Selon Daniela Traficante, « Lors de conversations avec certains parents, j’ai constaté que certains enseignants, peut-être dépassés par la gestion complexe des activités en distanciel, ont du mal à prendre en compte les besoins spécifiques de certains élèves, qui semblent souvent rester en arrière-plan, comme écartés du dispositif. Il s’agit là d’un recul préoccupant en matière d’inclusion scolaire. La crise sanitaire constitue un défi pour tous, mais il ne faut pas laisser cette situation limiter le droit à l’éducation pour certains élèves. »
Les principales problématiques concernent principalement les jeunes enfants : ceux présentant des difficultés dans les premières années d’études, qui, si elles ne sont pas rapidement corrigées, risquent d’aggraver leurs troubles d’apprentissage sur le long terme. En effet, il est bien établi que les interventions de soutien, notamment pour des compétences fondamentales comme la lecture, l’écriture ou le calcul, sont plus efficaces lorsqu’elles sont réalisées durant les deux ou trois premières années de l’école primaire.

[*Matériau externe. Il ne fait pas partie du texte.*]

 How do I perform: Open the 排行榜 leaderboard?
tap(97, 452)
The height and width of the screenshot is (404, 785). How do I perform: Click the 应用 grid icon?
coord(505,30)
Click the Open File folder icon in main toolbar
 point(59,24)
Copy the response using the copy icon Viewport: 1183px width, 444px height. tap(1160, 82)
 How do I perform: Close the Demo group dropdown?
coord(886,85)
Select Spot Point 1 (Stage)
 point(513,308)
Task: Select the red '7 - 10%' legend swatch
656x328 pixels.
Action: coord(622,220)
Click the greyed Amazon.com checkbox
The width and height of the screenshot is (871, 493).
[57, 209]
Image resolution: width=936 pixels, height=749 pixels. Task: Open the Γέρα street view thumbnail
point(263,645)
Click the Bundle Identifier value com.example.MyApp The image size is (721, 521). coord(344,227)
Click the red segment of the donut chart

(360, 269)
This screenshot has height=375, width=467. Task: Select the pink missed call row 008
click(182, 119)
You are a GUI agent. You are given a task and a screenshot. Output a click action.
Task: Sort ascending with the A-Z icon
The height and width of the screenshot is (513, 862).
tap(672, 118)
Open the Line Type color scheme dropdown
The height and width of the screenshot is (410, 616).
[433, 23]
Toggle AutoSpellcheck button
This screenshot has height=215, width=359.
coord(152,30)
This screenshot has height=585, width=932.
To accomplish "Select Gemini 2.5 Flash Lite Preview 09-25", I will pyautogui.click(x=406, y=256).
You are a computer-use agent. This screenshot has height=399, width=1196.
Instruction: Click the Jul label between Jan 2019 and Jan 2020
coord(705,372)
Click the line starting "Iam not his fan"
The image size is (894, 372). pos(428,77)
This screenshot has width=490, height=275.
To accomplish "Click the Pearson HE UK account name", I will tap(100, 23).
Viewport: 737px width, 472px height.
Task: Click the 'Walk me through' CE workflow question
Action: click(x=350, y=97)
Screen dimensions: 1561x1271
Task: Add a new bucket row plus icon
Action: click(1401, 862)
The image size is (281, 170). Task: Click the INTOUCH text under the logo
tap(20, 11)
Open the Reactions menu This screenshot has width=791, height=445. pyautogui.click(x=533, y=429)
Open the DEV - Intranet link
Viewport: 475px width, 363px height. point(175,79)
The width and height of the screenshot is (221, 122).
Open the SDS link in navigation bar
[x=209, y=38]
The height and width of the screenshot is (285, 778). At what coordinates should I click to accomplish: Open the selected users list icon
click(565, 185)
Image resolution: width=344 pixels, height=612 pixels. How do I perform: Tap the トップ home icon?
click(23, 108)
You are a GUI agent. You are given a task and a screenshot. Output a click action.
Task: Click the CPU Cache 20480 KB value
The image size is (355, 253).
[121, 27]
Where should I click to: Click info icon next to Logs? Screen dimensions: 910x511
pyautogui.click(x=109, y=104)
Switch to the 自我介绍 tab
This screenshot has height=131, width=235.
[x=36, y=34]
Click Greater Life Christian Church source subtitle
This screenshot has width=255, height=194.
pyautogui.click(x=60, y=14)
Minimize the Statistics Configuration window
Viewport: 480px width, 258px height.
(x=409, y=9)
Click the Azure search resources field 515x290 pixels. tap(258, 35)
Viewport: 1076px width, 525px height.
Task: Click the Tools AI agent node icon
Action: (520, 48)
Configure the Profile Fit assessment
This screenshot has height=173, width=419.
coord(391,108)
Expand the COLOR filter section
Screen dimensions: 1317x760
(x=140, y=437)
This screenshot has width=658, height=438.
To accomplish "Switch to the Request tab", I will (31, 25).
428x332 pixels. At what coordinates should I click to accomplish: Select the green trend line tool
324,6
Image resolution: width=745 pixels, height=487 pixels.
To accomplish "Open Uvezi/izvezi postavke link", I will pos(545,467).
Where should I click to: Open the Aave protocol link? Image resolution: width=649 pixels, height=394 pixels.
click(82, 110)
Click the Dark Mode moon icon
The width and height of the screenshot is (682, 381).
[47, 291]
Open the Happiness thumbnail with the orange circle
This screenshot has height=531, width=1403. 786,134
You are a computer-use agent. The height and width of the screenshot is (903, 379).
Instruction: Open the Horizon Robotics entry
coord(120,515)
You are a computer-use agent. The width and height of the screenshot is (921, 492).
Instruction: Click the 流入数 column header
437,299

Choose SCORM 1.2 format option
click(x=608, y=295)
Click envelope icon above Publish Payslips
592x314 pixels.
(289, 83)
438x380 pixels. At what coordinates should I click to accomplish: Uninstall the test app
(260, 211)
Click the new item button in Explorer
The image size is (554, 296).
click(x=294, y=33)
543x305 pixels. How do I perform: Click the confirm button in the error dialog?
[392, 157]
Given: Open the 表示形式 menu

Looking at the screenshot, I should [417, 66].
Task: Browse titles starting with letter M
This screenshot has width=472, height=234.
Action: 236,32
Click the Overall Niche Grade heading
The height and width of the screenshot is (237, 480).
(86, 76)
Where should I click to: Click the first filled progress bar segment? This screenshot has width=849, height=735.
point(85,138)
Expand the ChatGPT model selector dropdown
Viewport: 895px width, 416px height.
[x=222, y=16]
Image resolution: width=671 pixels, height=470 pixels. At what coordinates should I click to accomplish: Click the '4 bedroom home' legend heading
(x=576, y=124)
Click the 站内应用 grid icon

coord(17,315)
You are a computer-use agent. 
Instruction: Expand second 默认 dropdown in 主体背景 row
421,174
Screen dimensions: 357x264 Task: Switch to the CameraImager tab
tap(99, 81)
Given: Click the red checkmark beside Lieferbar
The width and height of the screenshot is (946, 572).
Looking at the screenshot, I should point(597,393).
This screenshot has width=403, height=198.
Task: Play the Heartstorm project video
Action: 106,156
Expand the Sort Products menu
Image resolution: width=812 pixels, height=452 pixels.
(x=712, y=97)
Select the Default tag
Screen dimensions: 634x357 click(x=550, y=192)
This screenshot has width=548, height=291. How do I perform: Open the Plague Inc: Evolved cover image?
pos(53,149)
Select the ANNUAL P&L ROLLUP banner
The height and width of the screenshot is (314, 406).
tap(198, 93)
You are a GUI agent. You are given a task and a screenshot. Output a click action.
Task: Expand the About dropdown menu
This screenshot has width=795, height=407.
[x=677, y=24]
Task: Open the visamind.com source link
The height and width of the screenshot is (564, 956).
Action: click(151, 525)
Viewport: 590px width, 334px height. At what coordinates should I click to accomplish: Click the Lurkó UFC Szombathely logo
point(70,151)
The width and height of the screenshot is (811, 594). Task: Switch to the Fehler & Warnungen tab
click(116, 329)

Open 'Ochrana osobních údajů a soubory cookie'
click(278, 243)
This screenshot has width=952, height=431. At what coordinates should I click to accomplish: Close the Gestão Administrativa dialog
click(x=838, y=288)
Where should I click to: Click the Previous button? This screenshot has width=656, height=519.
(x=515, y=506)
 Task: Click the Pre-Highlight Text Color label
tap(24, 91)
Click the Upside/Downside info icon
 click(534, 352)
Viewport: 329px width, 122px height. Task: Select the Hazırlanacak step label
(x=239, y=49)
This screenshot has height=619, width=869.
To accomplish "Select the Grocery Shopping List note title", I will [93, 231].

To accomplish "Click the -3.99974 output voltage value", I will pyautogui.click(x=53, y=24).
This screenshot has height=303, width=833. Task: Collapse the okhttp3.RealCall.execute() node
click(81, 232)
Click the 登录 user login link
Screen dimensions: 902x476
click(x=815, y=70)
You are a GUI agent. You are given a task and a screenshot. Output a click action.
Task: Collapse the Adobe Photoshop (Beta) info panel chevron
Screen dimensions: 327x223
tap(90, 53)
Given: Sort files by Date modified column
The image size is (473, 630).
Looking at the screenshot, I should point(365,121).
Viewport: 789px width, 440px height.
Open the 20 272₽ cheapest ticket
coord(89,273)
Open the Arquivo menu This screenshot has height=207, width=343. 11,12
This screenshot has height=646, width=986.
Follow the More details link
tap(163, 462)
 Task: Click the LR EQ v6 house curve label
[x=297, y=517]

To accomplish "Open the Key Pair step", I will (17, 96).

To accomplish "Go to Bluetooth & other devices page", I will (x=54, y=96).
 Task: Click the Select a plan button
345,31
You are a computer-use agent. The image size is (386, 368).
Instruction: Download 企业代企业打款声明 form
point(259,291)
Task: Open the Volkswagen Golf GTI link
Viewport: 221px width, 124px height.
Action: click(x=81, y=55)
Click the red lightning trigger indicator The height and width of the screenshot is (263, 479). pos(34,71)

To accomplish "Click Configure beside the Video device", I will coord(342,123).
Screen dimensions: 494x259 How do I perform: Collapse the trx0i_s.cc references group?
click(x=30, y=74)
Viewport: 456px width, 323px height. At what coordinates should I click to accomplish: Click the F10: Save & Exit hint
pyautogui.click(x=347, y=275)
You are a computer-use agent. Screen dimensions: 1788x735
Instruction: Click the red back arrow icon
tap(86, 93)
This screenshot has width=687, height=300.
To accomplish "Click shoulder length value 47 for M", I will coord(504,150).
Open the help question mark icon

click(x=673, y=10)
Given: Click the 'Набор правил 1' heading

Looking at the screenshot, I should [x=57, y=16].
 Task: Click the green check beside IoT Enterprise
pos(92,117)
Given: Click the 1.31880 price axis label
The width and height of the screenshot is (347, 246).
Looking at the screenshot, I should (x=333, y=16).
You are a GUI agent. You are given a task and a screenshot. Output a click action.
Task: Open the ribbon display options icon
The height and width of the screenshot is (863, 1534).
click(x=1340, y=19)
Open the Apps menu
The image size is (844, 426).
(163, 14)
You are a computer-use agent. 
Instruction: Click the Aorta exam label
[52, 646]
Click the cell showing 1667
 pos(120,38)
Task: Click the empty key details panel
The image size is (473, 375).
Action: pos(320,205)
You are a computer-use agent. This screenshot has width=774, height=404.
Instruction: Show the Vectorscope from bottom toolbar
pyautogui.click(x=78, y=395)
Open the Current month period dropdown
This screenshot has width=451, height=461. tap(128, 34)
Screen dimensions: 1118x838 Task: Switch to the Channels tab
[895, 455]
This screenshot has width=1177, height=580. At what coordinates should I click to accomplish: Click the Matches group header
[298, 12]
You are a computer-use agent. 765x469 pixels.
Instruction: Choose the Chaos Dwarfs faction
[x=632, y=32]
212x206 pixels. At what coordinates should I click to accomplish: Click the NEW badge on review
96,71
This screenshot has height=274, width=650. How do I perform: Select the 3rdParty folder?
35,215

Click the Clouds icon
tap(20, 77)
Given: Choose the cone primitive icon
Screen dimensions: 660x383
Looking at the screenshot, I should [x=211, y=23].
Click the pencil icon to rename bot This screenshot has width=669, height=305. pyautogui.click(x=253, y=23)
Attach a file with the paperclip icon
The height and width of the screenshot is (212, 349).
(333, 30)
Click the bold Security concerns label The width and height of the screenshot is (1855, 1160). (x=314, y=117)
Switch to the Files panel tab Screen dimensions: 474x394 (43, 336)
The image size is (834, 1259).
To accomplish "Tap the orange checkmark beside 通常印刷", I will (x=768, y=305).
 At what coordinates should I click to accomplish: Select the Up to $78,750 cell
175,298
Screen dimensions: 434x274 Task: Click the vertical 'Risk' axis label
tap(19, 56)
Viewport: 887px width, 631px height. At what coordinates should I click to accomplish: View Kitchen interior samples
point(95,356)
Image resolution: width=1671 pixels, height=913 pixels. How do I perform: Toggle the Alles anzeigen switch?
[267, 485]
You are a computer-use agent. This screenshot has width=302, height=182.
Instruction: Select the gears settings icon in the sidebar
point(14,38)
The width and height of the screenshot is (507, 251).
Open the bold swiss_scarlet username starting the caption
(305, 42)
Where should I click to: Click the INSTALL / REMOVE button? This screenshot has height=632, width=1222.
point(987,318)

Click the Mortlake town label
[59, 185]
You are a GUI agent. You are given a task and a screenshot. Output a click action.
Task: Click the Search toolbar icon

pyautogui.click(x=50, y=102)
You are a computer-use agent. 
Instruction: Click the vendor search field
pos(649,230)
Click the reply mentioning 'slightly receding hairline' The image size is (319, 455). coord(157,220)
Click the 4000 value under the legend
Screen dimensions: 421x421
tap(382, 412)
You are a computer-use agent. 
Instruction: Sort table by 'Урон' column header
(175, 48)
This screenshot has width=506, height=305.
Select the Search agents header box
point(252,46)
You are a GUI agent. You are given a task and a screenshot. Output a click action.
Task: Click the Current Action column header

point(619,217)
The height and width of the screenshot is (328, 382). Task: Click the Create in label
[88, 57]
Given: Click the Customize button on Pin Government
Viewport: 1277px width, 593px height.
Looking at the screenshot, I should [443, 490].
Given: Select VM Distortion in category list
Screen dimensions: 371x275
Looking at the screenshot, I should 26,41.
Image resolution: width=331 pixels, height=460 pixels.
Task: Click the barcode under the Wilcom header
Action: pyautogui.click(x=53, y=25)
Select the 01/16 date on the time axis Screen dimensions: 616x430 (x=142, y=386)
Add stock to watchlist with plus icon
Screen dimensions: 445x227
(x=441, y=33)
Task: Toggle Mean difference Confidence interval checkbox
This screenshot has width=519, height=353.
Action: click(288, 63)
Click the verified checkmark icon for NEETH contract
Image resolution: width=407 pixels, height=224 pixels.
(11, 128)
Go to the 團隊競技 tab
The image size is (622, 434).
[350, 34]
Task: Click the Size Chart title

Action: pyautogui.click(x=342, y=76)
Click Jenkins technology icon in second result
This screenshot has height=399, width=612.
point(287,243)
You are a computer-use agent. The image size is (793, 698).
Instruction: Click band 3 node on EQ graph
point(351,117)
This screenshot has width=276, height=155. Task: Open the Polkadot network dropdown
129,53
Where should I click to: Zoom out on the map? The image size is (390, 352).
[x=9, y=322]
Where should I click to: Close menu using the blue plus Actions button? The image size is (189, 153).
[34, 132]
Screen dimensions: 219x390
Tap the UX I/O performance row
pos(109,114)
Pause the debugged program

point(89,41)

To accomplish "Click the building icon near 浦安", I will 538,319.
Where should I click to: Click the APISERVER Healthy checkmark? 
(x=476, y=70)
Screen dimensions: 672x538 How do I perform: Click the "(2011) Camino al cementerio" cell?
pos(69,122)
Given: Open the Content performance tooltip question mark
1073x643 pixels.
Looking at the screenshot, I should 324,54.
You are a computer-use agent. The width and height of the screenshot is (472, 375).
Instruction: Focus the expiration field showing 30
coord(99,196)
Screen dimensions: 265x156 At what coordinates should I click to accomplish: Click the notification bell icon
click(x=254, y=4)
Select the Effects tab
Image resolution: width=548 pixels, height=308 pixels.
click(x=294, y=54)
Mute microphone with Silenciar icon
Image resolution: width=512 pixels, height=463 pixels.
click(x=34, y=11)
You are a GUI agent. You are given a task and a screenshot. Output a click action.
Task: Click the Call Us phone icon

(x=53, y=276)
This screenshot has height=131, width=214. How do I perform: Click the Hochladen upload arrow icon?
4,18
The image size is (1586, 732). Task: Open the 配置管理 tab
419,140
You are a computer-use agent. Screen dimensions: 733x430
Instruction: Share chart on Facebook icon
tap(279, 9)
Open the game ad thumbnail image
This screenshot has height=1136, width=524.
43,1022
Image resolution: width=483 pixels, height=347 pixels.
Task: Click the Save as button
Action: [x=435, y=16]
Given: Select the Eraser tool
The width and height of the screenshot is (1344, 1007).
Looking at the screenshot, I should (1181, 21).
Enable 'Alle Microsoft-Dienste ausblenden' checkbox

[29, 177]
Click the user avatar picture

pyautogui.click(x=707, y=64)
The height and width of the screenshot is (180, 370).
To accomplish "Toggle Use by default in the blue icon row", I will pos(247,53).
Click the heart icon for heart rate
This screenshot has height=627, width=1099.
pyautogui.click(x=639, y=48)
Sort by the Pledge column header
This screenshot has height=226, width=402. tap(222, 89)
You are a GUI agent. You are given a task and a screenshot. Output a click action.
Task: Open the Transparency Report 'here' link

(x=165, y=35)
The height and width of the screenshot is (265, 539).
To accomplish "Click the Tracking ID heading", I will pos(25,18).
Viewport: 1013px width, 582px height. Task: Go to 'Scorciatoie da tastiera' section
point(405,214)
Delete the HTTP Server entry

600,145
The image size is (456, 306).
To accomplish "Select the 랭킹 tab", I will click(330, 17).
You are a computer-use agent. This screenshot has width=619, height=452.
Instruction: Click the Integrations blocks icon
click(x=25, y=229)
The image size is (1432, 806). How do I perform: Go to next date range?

L’importance de la formation
À long terme, au-delà de la crise actuelle, il devient évident que la formation des enseignants à la pédagogie inclusive doit devenir une priorité. Les expériences négatives rapportées par les élèves avec des Troubles Spécifiques de l’Apprentissage sont souvent dues à des préjugés, à des connaissances insuffisantes ou à des mythes persistants sur ces troubles et les stratégies d’adaptation. Il est donc essentiel de développer un programme de formation qui ne se limite pas à des cours théoriques, mais qui s’enfonce dans la pratique de chaque discipline, en proposant des stratégies concrètes, basées sur des données scientifiques, pour assurer l’inclusion de tous et garantir le droit à une éducation de qualité pour tous.
« Par exemple, j’ai personnellement expérimenté certaines stratégies de remédiation à distance, très prometteuses, mais encore peu connues de nombreux enseignants. L’enseignement à distance ne doit pas se limiter à reproduire simplement le même mode d’enseignement de façon numérique, mais doit être considéré comme une opportunité pour expérimenter de nouvelles approches, notamment celles qui favorisent aussi la socialisation et le travail collaboratif via les outils électroniques. Il est également essentiel d’impliquer activement les parents, qui doivent être soutenus pour accompagner leurs enfants, notamment en ajustant leur organisation personnelle et en assurant la disponibilité de moyens informatiques » conclut Daniela Traficante.